What's a word or phrase that could be used to describe a person who needs to see the evidence for a claim in-person before believing it?

  • 1
    If you mean someone who has to test it themselves, try "empiricist."
    – keshlam
    Apr 30, 2014 at 2:33

4 Answers 4




Missourian (Missouri is called the "show-me" state)

  • I feel that "skeptic" doesn't have the specificity I desire, while "Missourian" could mean a whole host of other things -- most obviously, "from Missouri." I really like "empiricist," though.
    – ravron
    Apr 29, 2014 at 16:52
  • True points. I've seen "Missourian" used to indicate this in fiction, but it's tongue-in-cheek. It's a bit like how writers used to use "Oliver Twist" to mean someone who wants more of something. Apr 29, 2014 at 16:53

If you're looking for an idiom, one that seems to fit is:

a doubting Thomas

This comes from a story in the Christian Bible in which Jesus' disciples are told he has risen from the dead. Most of them believe, but Thomas says that he will not believe it until he could see and feel the wounds of the crucifixion for himself--literally, he says, "until I can stick my fingers into the hole the nails made in his palms, I won't believe it."

He later meets the resurrected Jesus and does believe--but not until he saw it for himself.

Because of the religious origin, this phrase is sometimes used by advocates for blind faith of people who ask them for solid evidence.



(philosophy) Of or supporting evidentialism, the doctrine that evidence is of primary importance in questions of belief

Evidentialism is a theory of justification according to which the justification of a belief depends solely on the evidence for it.


Evidentialism also faces a challenge from the infinite regress argument.
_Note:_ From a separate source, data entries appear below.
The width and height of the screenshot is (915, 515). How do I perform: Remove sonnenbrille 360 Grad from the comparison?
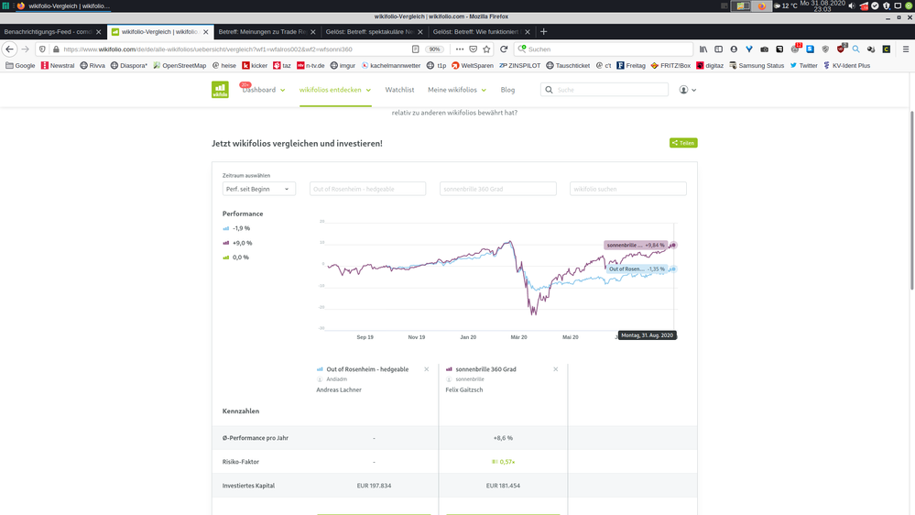[x=555, y=369]
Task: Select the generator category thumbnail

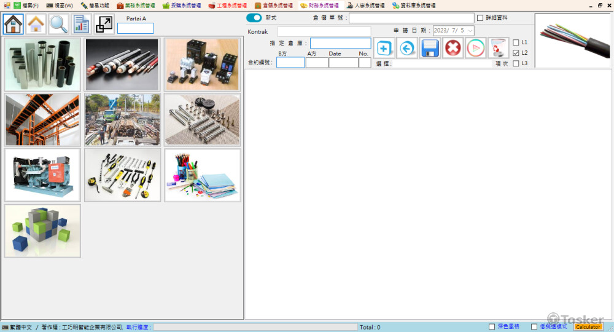Action: click(x=42, y=175)
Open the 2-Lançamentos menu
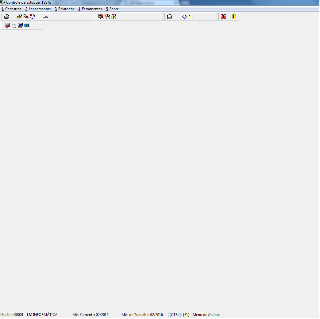Screen dimensions: 320x319 click(38, 9)
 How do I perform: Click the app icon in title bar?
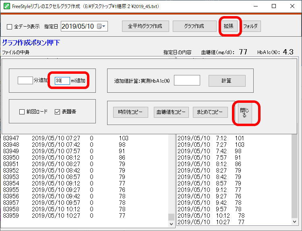click(x=6, y=6)
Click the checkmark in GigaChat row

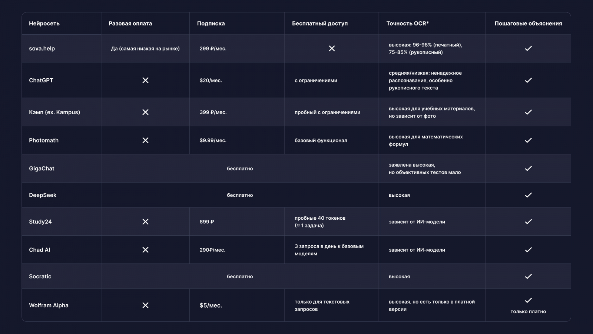528,168
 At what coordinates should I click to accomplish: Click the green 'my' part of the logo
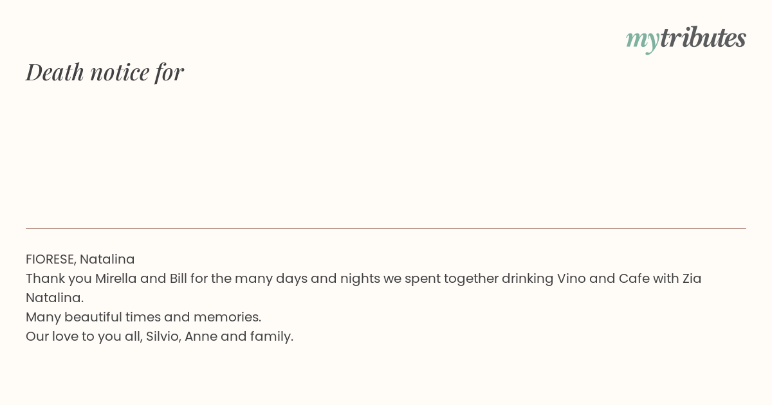(643, 41)
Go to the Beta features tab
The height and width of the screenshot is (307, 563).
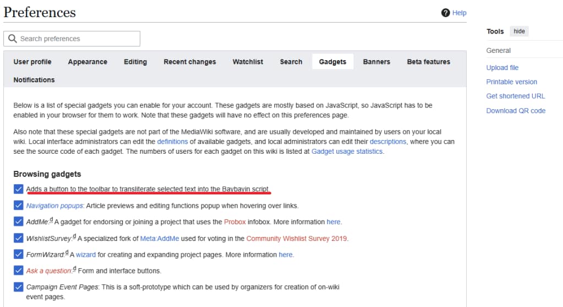(x=428, y=62)
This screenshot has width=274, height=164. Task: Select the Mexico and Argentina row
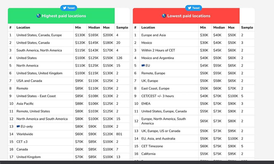pos(194,58)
In general, responses to this argument can be classified in the following ways:

  • Foundationalism: There exist beliefs that are justified, but not because they are based on any other beliefs. These are called properly basic beliefs, and they are the foundation upon which all other justified beliefs ultimately rest.
  • Coherentism: Justified beliefs are all evidentially supported by other beliefs, but an infinite set of beliefs is not generated, because the chains of evidential support among beliefs is allowed to move in a circle. On the resulting picture, a person's belief is justified when it fits together with the person's other beliefs in a coherent way in which the person's various beliefs mutually support one another.
  • Conditional Theory of Justification (Reliabilism): A belief is justified by a set of beliefs. However, this justification operates conditionally, as it depends on the truth of the justifying beliefs. There is not a need for basic beliefs, but one should note that this type of justification is weaker.
  • Skepticism: There cannot be any justified beliefs.
  • Infinitism: Aside from these responses, some philosophers have said that evidential chains terminate in beliefs that are not justified. Others have said that, indeed, there can exist infinite chains of reasons.
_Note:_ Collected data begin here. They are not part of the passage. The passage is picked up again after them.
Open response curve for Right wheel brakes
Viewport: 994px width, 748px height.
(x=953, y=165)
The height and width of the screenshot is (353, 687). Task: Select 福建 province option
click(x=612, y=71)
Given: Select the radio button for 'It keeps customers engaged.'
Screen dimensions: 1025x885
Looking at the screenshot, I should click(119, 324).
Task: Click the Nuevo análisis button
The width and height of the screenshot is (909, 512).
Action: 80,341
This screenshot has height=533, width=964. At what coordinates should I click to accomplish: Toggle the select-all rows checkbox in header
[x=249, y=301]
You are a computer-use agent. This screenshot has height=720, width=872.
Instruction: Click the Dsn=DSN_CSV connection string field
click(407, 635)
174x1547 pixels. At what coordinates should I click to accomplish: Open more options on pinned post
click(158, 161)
Of the main responses, coherentism and skepticism are clearly consistent with evidentialism. Coherentism allows evidential support for all of our justified beliefs in the face of the regress argument by allowing for circular chains of evidential support among beliefs. And the skeptic here is utilizing an evidentialist demand to arrive at her skeptical conclusion.


I would say of that person that he or she is a show-me one.
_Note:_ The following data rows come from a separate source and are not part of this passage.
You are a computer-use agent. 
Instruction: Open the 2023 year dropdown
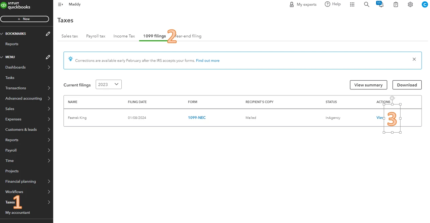click(x=109, y=84)
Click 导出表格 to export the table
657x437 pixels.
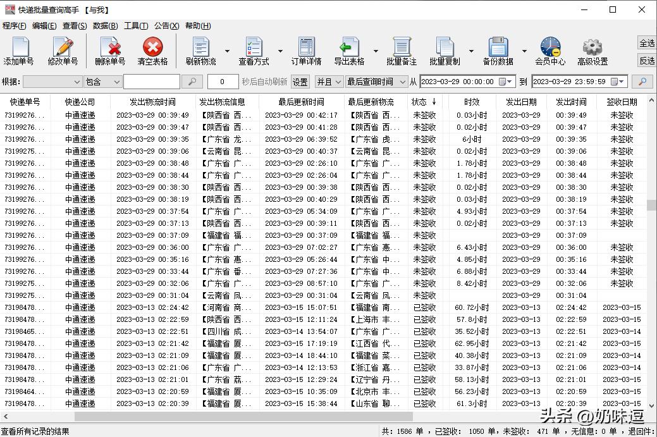point(352,51)
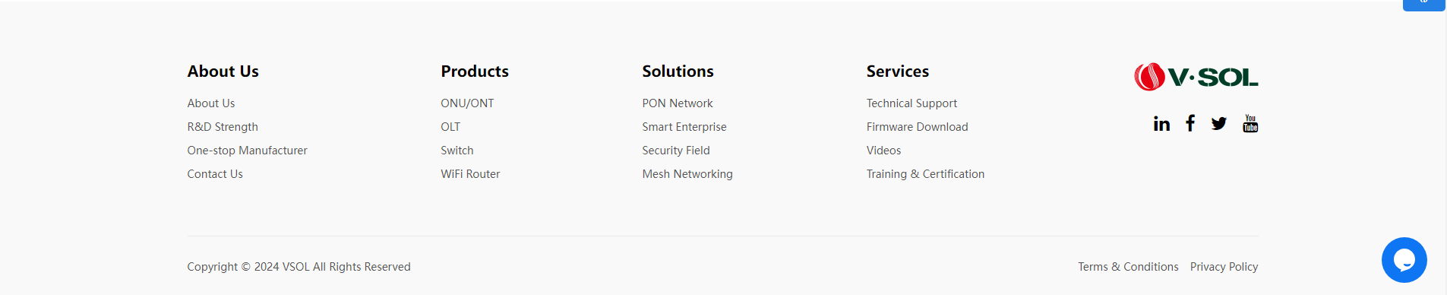View the R&D Strength page
Image resolution: width=1447 pixels, height=295 pixels.
click(223, 127)
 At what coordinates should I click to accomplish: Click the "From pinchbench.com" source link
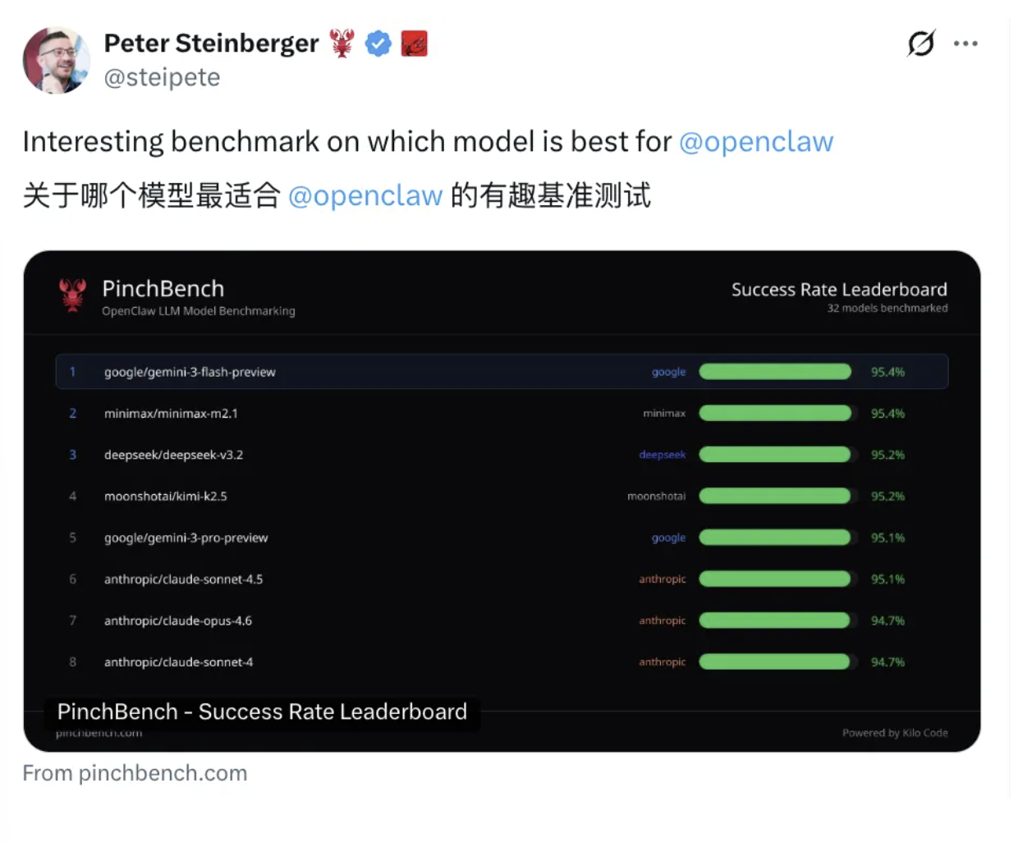tap(135, 773)

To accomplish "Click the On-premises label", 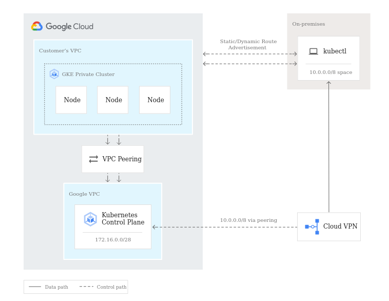I will pos(308,24).
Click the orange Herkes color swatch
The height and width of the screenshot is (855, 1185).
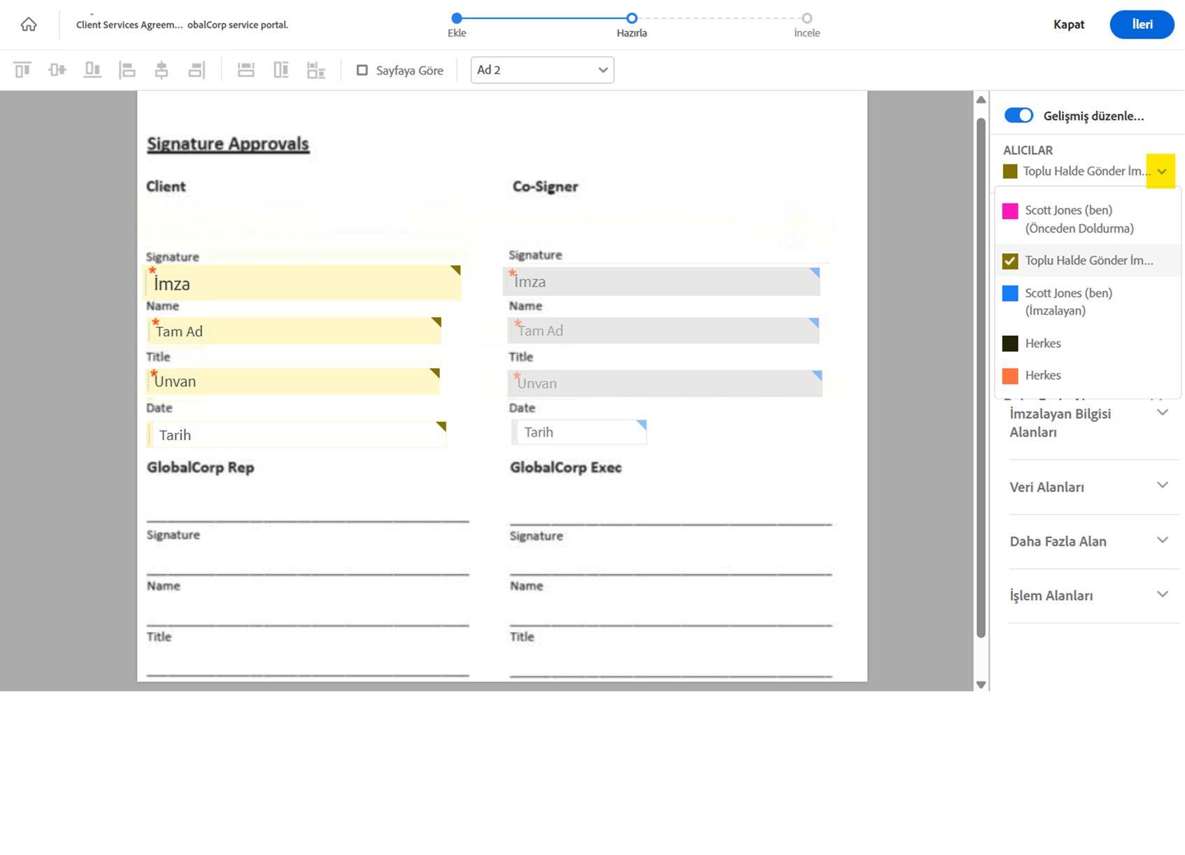pyautogui.click(x=1010, y=376)
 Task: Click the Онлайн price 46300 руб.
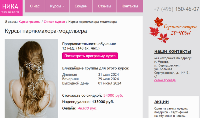point(87,108)
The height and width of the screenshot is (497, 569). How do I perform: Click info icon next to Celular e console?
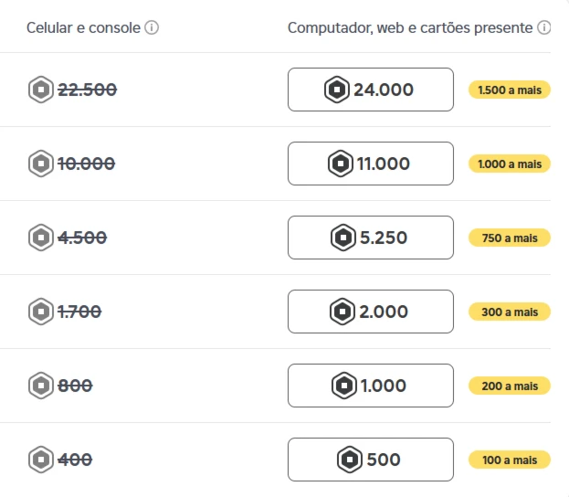point(152,27)
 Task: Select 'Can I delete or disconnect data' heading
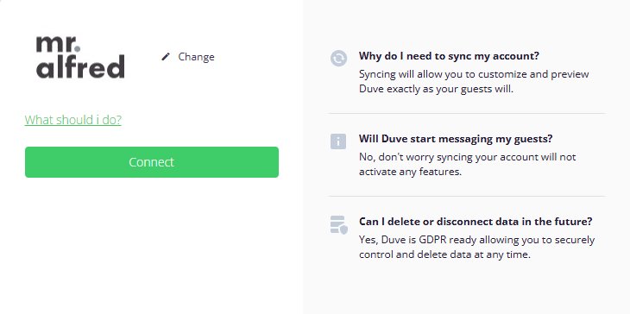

show-me: inclined to doubt or question claims; demanding proof or evidence before being convinced.

He claims to be a show-me person: Demonstrate to me belief without works and I will demonstrate my belief by works.

"I am more of a show-me person. I'd believe in UFO's or aliens if they landed on my head, but that is about as far as I would go." -- David Duchovny.

Consider also incredulous and the expression "be of the school of those who believe what they see, not what they are told," from French "Être comme Saint Thomas, ne croire que ce que l'on voit."

In terms of philosophical positions, pseudoskeptic might work here.

  • @user1068446 How about "show-me?"
    – Elian
    Apr 30, 2014 at 3:42
  • It's not a term I've ever heard.